* start RECORDS SUPPLIED *

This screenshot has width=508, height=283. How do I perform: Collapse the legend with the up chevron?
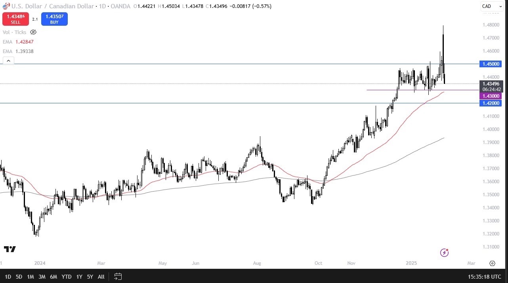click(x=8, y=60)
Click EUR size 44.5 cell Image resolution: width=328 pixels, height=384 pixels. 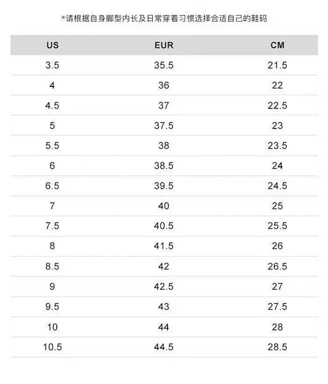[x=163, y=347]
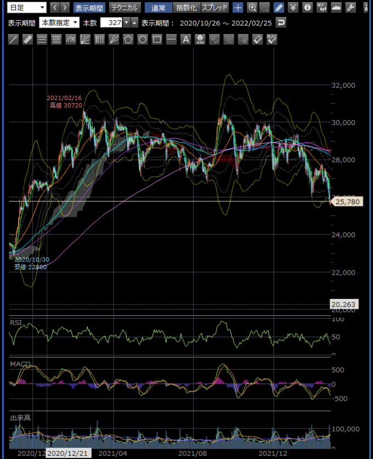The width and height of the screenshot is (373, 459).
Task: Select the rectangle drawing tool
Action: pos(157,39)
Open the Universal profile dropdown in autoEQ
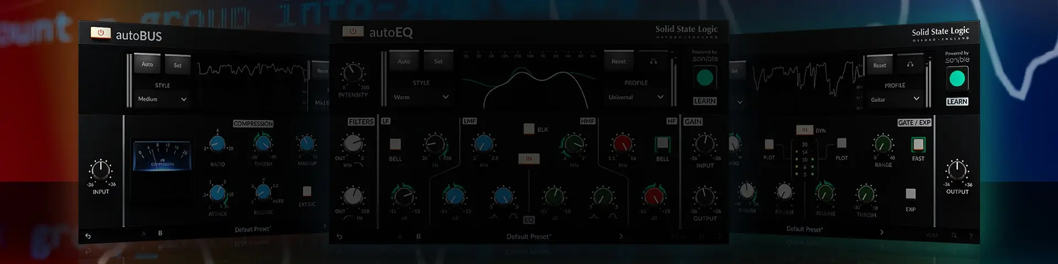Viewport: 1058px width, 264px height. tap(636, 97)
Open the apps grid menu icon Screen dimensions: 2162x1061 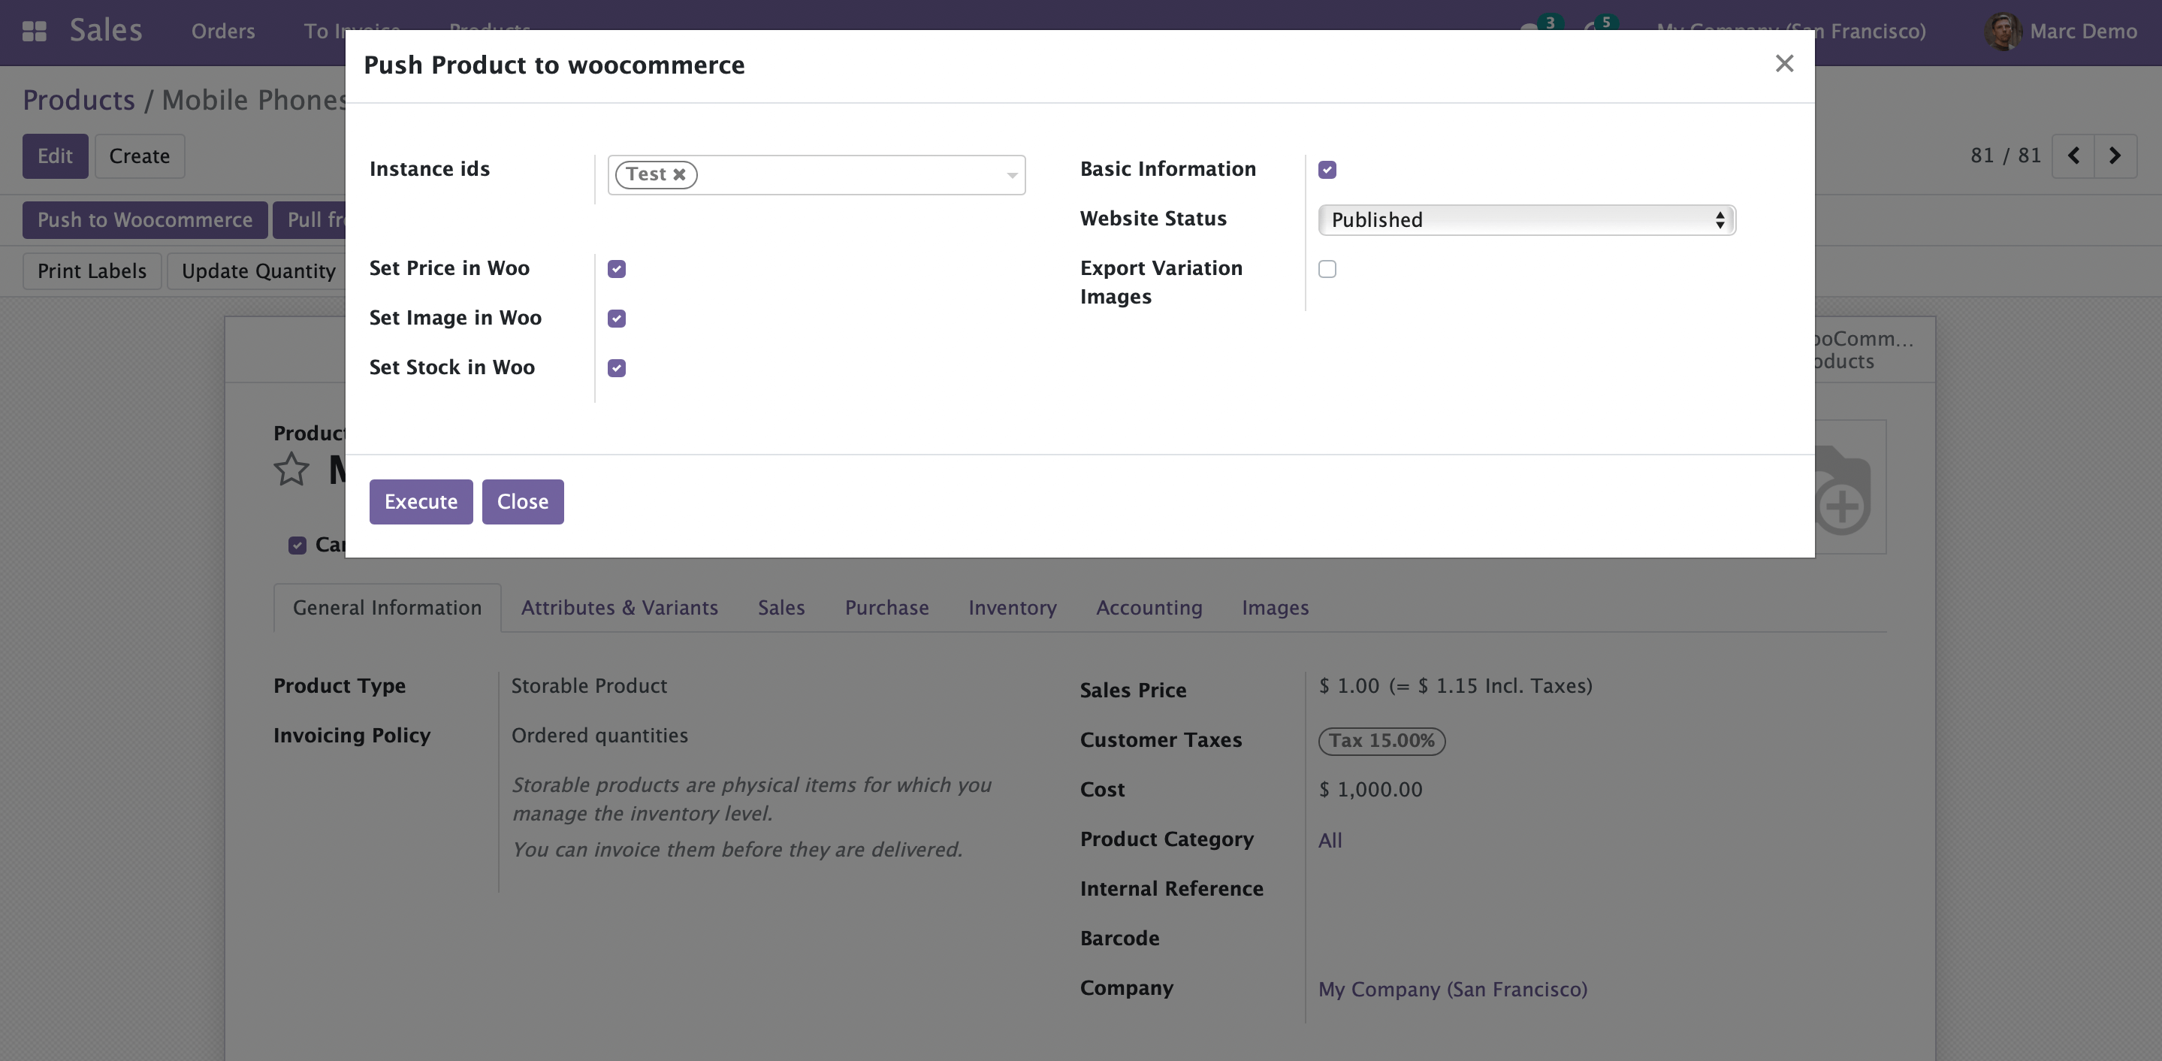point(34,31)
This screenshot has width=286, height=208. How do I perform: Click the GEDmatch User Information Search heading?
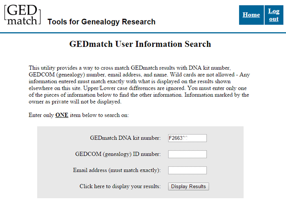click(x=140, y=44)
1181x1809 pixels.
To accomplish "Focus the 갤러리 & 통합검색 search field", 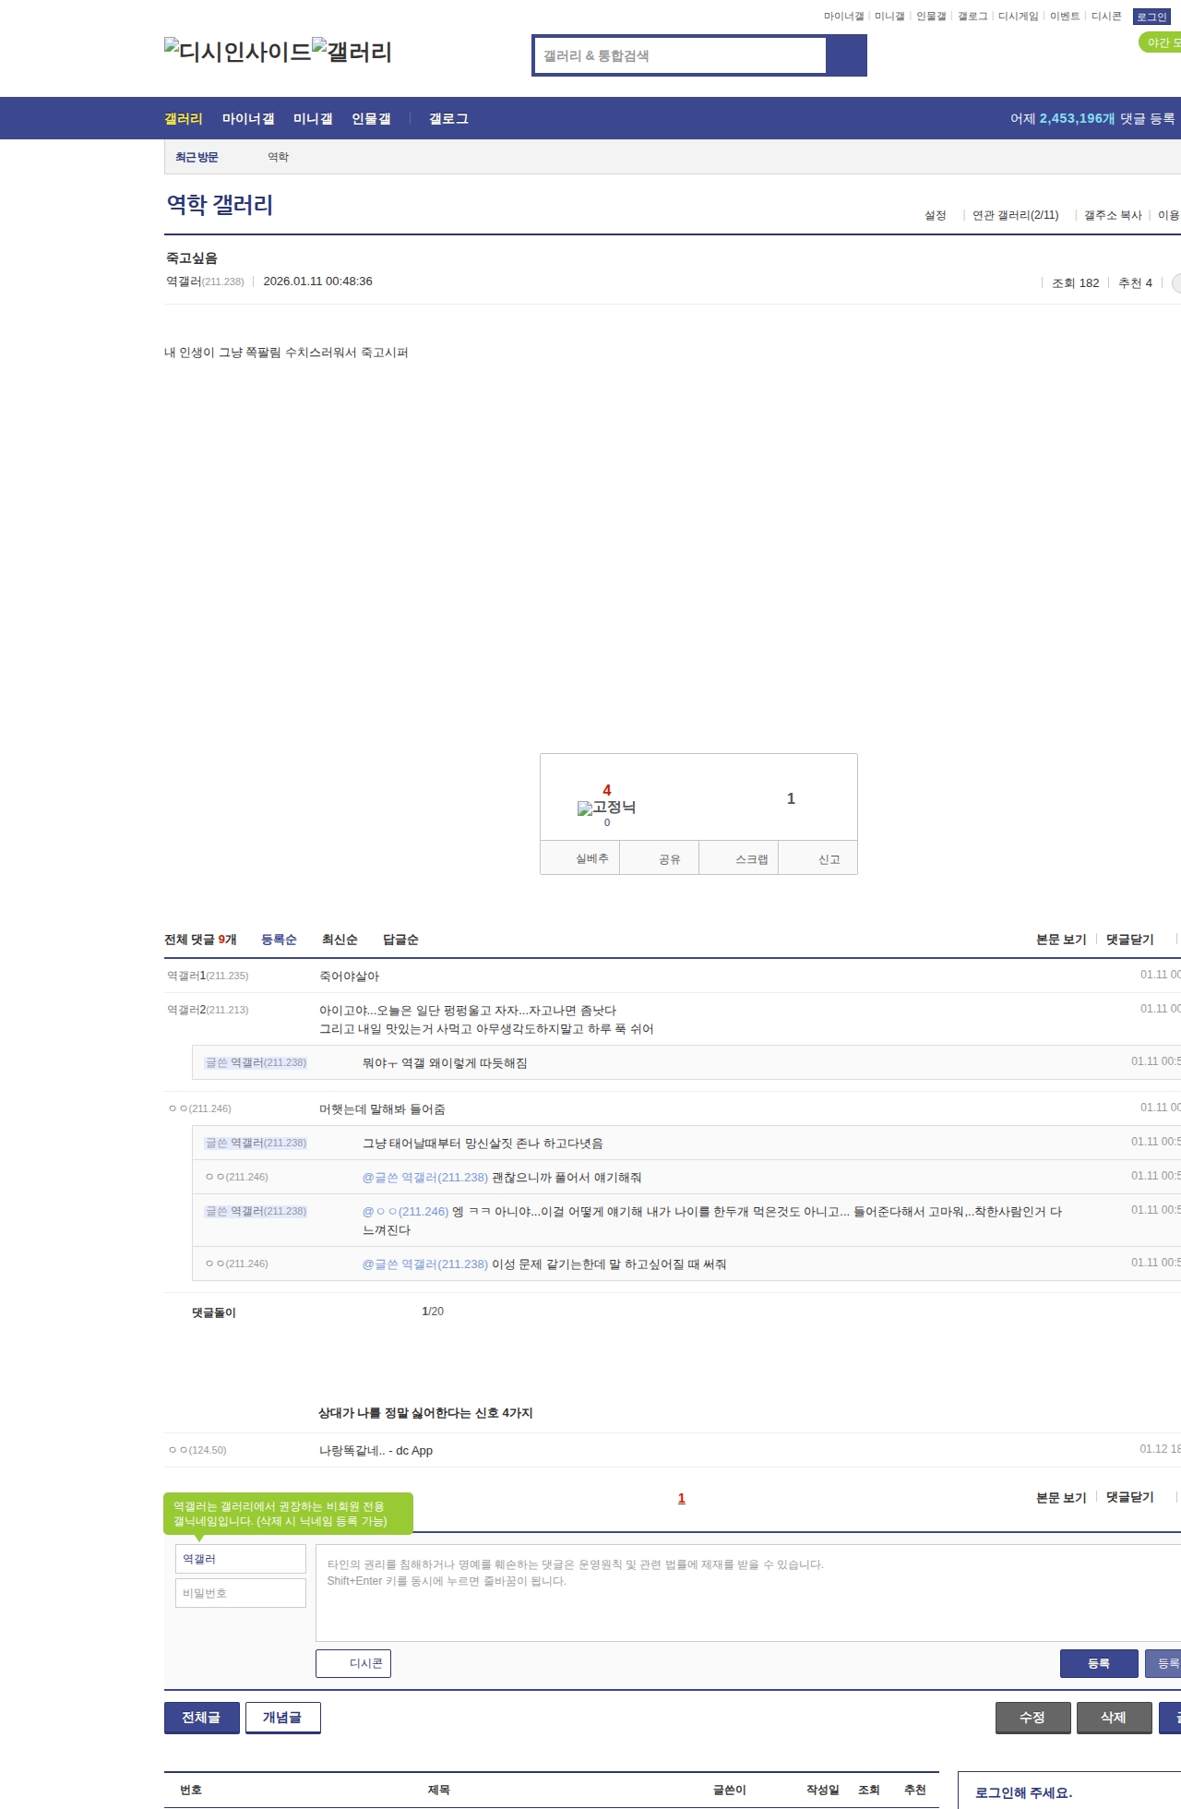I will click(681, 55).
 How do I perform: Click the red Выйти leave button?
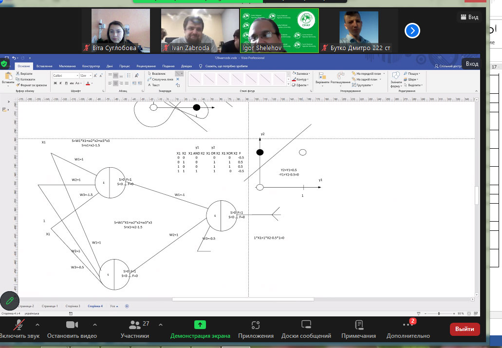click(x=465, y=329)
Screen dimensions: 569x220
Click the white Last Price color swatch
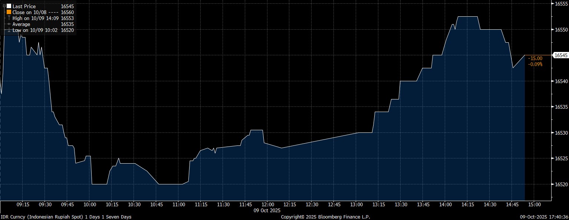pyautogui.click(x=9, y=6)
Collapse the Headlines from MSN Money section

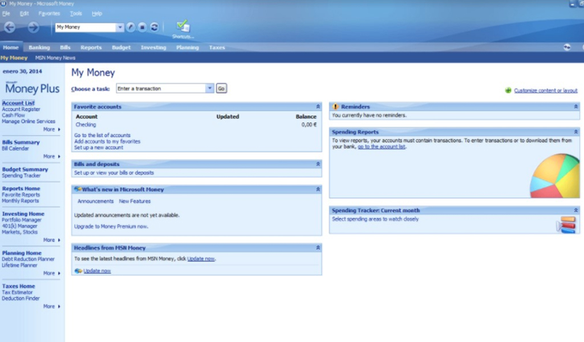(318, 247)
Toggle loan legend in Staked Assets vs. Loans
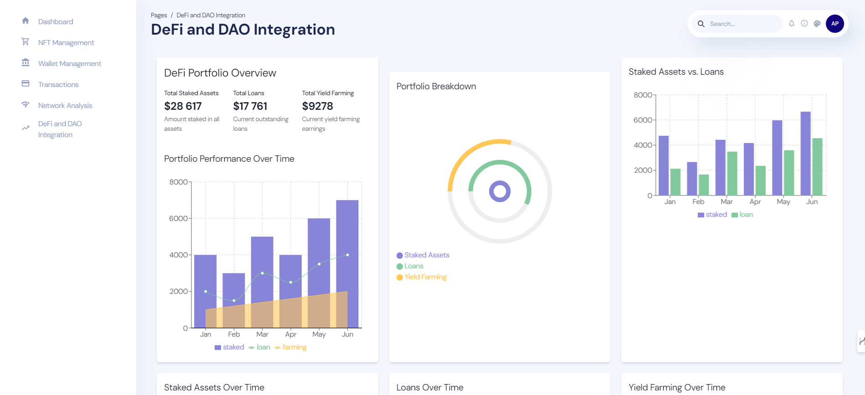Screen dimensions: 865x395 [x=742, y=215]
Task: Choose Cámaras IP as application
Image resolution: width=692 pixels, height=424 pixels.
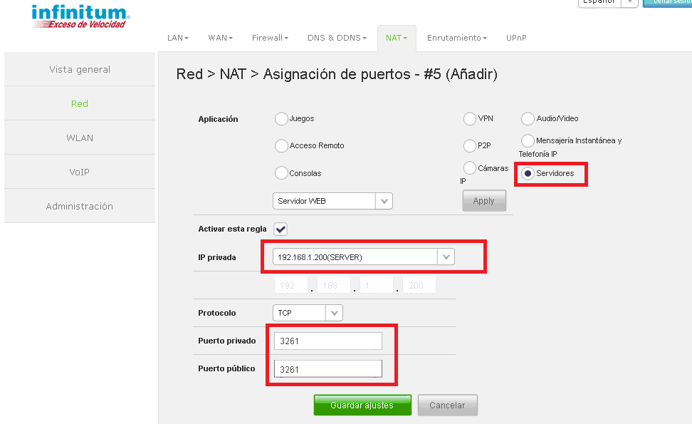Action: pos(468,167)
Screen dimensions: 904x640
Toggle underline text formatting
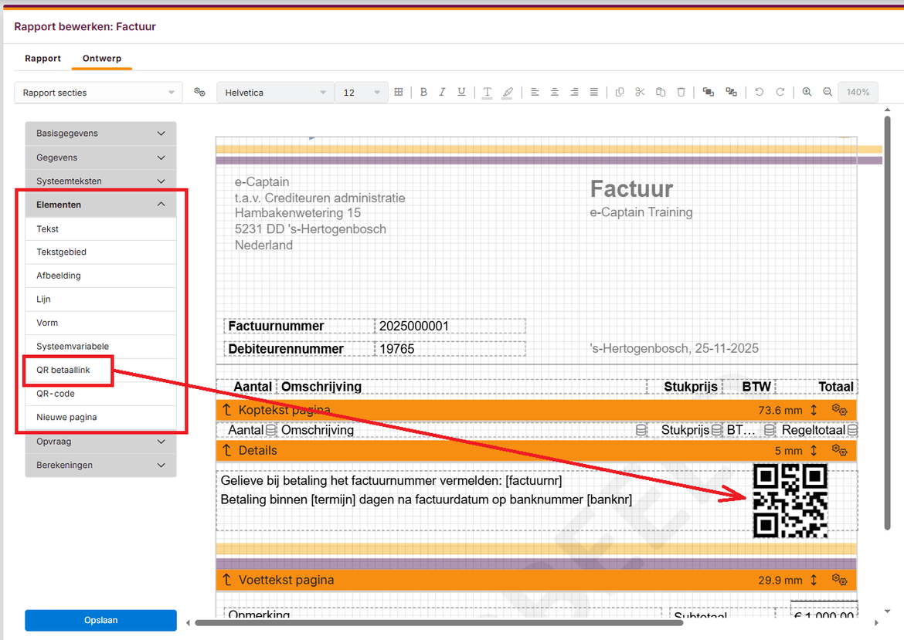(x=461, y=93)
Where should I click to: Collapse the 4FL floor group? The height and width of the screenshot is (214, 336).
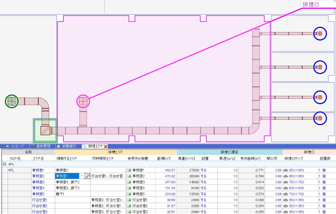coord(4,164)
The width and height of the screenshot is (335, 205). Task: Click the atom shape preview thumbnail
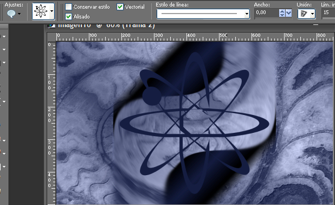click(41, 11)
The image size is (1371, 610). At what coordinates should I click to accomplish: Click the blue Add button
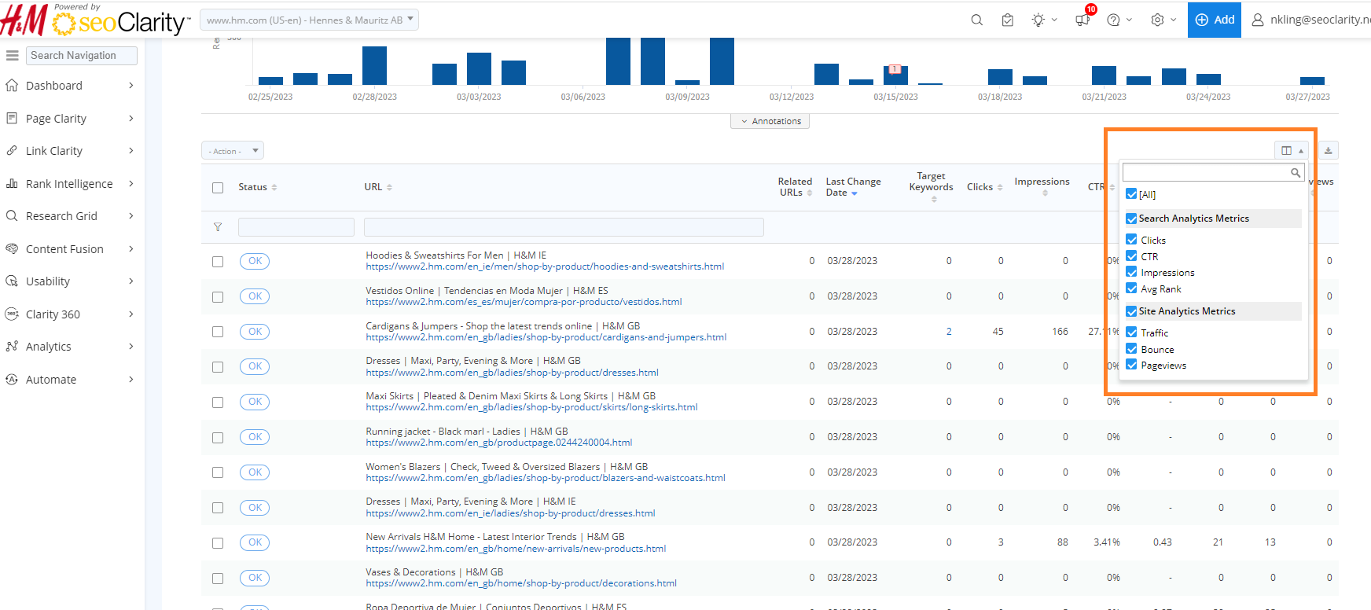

* end RECORDS SUPPLIED *

__TASK DIRECTIONS__:
Copy out the rows from the line with "Screen dimensions: 569x220" up to and including the line with "(x=461, y=93)", leaving the pictures out.

__ANSWER FOR THIS EXERCISE__:
Screen dimensions: 569x220
Click the white Last Price color swatch
pyautogui.click(x=9, y=6)
Collapse the Headlines from MSN Money section

(318, 247)
Toggle loan legend in Staked Assets vs. Loans
Screen dimensions: 865x395 [x=742, y=215]
Task: Choose Cámaras IP as application
Image resolution: width=692 pixels, height=424 pixels.
Action: pos(468,167)
Screen dimensions: 904x640
Toggle underline text formatting
(x=461, y=93)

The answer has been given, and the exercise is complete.